Literal scope is one thing, I can’t deny that it demands literal parameters. But what about imaginative scope? A BIG moment that happens in a simple, well crafted way is a beautiful thing, a purely theatrical thing, and an absolutely doable one. But small epics take great assertiveness of vision. They may take extra creativity – creative writing, directing, design, creative producing perhaps most of all. They require thinking about all the tools the theater has to offer (many of which aren’t necessary in a living room, so we may be a little rusty in those departments…). Maybe we can compensate for the perceived budget drag of multiple locations with a spare playing space that transforms easily and cleverly into new situations. What if we took our few actors and set them down in an epic story, let them fend for themselves big-ly, in a flexible stage environment that emanates big-ness?
I think then audiences might get to rely more on their imaginations as well. If we ask audiences to embrace the grand metaphor that small epics demand… I think that’d leave us in possession of a theater both elegant and relevant. And worth it, cause without busting our budget we could still satisfy the very human desire for narrative sweep, the desire to be transported beyond the ordinary and the true-to-life.
These aren’t groundbreaking thoughts.
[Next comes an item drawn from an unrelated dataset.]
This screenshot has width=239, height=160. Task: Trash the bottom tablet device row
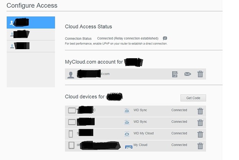pos(200,146)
I’ve seen hundreds of productions that fit this description, in theaters big and small, we all have. But at a time of strong and intractable assumptions about what makes a play produce-able – small, and easy to conceive of and to build… when even the “what if” question internalizes these assumptions… I think it can’t hurt to restate all this. In the process, maybe we can remind ourselves to take whatever limitations we got and run with them, and not let them co-opt our narrative ambitions.
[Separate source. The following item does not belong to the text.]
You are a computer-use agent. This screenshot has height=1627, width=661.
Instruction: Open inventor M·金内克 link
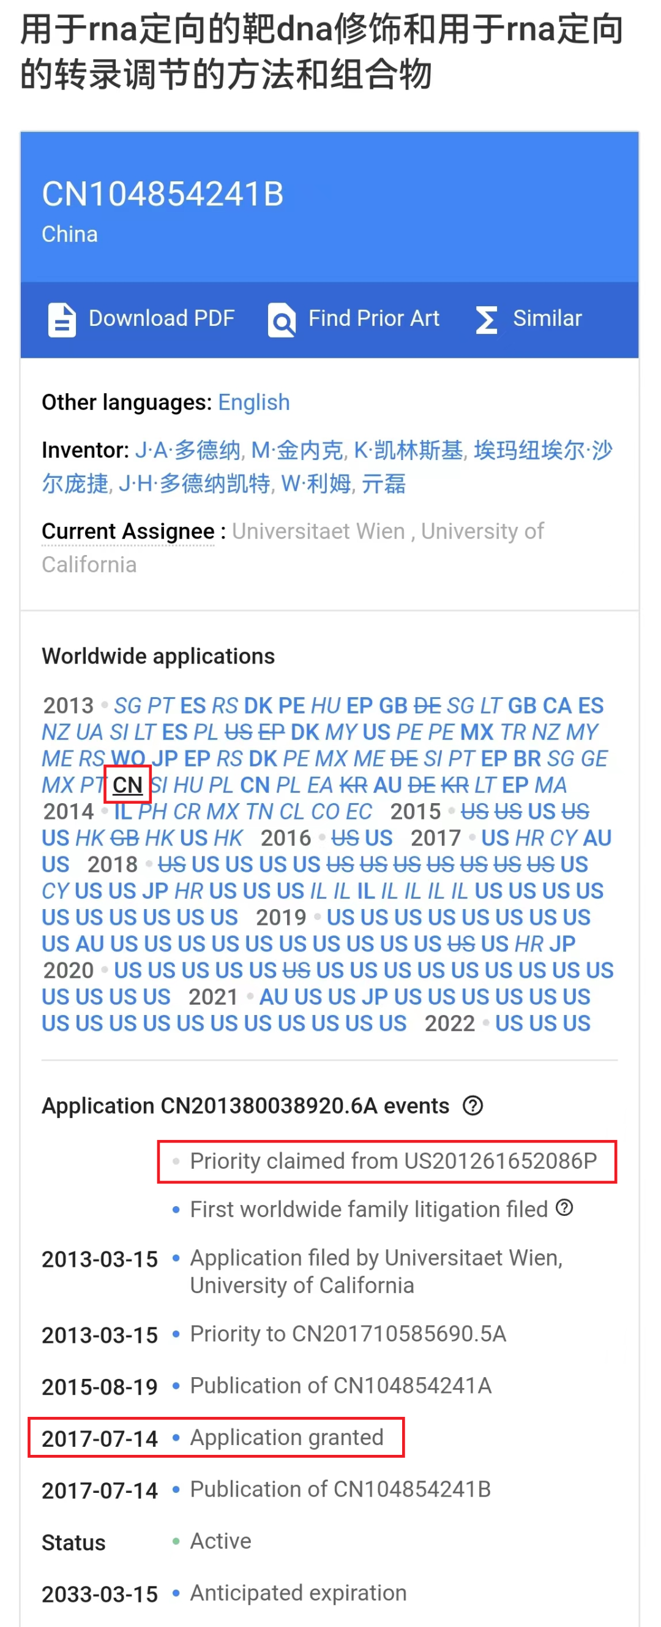point(297,450)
In my early days downtown, I was madly in love with the name of Kristin Marting and Tim Maner’s theater company, the one they had before they founded HERE Arts Center: Tiny Mythic. They did HUGE shows, actually! (The company was small.) But that idea, tiny mythic, the imperative nestled in that seeming contradiction, has stayed with me. I propose that if budgets demand that our theater be tiny, we insist it be mythic anyway. That with will, imagination, cleverness, we can make a small-cast play — and even a unit set – of epic proportions, and continue to describe the wide world in all its breadth and nutty glory.
Susan Bernfield is the founder and artistic director of New Georges, an award-winning nonprofit theater company that has produced and developed highly theatrical new plays in New York City since 1992. In that capacity, she’s currently producing THE GERM PROJECT: new plays of scope and adventure at 3LD Art & Technology Center in downtown Manhattan. She’s also a playwright and solo performer whose work has been developed and presented at theaters around the country.